[YOUR ASSIGNMENT] Could you filter the listing for lines with the word "navigation" and return them?

[SOURCE INFORMATION]
====

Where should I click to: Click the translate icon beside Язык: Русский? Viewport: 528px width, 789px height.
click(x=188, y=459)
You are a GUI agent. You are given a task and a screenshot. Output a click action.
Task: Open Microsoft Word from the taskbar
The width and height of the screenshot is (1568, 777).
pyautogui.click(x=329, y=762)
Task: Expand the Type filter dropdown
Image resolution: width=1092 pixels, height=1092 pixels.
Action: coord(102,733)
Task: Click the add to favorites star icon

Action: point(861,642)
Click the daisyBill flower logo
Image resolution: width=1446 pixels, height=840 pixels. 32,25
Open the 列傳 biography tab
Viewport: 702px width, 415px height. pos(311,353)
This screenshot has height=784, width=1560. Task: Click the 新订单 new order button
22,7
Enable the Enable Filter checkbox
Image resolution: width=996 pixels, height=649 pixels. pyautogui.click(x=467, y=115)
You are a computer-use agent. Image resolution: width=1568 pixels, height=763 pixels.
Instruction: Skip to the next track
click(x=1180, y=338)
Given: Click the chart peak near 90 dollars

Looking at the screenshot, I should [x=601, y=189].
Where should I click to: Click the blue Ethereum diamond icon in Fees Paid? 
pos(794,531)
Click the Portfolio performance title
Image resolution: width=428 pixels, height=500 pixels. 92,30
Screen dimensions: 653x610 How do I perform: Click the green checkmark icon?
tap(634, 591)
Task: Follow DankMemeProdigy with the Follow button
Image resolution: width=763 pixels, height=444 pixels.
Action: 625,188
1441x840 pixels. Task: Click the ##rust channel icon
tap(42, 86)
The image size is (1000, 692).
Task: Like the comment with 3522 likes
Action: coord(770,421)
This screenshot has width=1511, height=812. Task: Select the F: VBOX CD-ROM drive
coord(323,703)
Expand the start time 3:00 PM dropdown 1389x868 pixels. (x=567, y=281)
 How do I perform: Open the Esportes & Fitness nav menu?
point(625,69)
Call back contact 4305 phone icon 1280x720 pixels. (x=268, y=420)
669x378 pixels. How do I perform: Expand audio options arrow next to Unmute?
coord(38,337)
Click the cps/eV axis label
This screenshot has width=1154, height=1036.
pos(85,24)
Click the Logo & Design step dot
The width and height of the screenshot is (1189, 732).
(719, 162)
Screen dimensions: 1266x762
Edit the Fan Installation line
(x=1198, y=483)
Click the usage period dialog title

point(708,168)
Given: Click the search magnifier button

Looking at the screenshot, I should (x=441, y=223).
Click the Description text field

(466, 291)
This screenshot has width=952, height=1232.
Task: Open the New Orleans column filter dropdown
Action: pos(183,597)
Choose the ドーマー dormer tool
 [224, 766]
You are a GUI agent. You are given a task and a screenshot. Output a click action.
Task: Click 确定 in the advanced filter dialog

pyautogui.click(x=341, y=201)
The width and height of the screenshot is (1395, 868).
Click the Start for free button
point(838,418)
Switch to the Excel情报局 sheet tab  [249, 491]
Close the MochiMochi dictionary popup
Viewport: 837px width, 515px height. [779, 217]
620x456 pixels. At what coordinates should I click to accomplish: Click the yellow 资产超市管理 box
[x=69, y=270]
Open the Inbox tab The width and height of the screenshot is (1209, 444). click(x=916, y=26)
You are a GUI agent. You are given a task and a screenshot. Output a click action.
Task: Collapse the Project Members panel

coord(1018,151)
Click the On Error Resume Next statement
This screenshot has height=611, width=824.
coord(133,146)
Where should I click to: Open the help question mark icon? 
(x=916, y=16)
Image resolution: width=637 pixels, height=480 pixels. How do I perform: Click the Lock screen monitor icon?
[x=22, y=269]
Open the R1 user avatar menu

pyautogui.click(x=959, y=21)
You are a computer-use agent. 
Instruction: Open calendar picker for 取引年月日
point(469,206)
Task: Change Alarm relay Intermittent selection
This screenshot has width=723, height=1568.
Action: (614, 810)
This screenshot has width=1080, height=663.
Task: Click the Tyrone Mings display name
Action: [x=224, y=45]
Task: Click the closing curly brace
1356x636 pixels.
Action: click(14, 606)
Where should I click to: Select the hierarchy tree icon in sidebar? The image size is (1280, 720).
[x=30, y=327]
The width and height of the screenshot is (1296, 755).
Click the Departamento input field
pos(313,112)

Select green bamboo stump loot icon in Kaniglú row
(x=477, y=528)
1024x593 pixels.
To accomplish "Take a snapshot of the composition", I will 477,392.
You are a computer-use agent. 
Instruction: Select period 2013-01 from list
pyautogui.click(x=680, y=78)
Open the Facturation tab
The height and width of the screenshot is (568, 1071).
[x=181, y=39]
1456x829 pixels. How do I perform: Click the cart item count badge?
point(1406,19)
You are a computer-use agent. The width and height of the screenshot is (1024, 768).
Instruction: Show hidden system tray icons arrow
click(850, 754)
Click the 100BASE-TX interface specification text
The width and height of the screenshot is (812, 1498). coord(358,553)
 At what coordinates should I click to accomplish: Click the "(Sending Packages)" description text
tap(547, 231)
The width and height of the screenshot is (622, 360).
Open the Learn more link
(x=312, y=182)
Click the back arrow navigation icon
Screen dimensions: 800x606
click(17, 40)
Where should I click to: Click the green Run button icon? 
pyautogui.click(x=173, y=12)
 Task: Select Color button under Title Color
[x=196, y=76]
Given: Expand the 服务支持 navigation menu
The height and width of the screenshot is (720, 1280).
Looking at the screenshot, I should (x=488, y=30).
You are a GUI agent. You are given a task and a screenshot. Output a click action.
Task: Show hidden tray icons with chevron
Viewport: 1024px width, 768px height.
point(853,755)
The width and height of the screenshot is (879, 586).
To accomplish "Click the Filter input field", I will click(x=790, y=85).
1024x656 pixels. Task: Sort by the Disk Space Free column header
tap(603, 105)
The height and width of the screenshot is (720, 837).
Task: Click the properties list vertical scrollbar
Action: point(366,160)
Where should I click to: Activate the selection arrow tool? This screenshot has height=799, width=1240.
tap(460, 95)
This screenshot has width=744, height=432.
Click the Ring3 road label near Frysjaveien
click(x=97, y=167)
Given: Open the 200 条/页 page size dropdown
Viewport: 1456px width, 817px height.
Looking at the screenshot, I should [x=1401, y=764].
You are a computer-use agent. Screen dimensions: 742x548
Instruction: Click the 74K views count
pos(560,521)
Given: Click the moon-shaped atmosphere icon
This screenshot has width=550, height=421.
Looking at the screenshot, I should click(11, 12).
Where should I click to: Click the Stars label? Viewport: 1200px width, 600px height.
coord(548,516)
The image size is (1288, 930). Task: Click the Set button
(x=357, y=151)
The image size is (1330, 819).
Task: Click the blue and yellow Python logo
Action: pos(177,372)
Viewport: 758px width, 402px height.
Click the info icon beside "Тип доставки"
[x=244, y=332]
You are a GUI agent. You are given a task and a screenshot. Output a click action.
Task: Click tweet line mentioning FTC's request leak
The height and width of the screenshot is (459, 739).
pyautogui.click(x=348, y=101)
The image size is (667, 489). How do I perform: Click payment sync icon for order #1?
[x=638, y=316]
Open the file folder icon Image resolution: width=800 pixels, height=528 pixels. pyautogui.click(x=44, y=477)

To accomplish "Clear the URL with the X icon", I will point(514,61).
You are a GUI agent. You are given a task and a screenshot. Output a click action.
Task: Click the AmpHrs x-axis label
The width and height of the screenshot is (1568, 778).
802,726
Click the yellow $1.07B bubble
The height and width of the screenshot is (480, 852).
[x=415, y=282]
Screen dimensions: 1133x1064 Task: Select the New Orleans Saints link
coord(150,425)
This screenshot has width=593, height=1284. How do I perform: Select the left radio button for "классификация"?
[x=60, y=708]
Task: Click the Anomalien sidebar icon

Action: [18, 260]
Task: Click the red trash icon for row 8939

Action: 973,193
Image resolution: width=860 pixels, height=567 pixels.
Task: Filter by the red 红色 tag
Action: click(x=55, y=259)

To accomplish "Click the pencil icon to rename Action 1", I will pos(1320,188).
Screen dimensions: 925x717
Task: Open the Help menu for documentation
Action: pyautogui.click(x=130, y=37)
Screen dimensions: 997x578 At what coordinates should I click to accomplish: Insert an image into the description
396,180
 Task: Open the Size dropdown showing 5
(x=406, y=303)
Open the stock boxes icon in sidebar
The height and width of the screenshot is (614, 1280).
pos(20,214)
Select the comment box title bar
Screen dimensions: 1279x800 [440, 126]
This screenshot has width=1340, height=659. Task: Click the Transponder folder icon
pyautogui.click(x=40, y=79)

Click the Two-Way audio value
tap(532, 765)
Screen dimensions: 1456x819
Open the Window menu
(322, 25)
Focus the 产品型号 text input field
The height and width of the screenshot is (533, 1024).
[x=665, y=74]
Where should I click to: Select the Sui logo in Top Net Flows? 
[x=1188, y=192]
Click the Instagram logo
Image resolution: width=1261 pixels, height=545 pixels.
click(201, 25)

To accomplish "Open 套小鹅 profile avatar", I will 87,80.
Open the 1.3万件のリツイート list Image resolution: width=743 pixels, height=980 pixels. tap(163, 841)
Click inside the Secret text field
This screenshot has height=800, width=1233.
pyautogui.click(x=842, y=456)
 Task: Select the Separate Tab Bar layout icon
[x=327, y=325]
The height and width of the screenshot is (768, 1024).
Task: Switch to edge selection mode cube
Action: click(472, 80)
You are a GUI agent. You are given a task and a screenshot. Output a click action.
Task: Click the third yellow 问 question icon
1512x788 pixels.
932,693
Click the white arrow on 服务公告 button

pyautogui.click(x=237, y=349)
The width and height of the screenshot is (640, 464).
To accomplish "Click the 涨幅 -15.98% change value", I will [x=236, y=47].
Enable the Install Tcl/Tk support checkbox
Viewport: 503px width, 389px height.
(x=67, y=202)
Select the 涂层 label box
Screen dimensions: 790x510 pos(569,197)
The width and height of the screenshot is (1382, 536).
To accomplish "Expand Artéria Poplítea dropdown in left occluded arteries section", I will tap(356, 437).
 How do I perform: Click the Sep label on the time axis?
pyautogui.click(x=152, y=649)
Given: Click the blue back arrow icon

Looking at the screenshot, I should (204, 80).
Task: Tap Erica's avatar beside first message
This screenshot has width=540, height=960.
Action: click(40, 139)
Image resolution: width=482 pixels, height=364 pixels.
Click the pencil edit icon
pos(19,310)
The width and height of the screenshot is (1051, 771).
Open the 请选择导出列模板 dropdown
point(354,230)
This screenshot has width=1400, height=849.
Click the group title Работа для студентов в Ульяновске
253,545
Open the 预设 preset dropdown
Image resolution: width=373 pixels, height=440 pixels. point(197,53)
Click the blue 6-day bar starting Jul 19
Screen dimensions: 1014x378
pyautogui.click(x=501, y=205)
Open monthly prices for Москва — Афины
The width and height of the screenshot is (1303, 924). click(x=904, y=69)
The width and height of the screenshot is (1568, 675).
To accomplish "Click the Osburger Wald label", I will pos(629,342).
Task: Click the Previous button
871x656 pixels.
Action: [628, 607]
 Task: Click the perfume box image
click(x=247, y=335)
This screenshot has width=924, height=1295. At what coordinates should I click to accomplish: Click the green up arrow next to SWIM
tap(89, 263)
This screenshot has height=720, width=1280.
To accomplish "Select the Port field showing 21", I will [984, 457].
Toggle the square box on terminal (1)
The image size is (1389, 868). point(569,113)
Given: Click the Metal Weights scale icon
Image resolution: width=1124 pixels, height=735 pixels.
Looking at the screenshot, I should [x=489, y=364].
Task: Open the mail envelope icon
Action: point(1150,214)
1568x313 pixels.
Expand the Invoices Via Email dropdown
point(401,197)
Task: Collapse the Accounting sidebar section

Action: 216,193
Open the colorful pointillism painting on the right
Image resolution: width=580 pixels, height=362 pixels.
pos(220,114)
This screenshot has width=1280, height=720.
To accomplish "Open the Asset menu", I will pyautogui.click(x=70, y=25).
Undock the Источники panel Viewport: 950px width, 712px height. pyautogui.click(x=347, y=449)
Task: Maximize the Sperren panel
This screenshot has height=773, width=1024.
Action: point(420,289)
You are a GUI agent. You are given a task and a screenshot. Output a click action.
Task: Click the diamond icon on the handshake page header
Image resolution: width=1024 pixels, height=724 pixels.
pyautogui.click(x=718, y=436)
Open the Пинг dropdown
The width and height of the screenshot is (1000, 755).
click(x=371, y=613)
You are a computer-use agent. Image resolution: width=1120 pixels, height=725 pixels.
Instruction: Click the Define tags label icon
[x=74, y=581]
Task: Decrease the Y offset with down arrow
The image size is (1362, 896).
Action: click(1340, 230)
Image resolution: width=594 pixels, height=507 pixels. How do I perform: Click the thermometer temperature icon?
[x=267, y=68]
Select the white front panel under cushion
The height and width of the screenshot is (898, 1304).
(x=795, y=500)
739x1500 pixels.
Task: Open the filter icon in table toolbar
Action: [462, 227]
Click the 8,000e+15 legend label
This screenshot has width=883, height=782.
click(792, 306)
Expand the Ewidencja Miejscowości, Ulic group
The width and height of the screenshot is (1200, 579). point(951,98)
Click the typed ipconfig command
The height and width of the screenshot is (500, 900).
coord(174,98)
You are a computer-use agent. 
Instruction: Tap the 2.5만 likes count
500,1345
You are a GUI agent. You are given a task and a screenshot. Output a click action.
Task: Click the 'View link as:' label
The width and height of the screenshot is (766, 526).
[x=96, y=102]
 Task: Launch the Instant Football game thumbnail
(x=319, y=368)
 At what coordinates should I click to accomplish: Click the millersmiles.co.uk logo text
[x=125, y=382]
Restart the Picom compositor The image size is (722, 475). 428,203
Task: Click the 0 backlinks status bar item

====

[TASK SOLUTION]
Click the back arrow navigation icon
Given: Expand the 服务支持 navigation menu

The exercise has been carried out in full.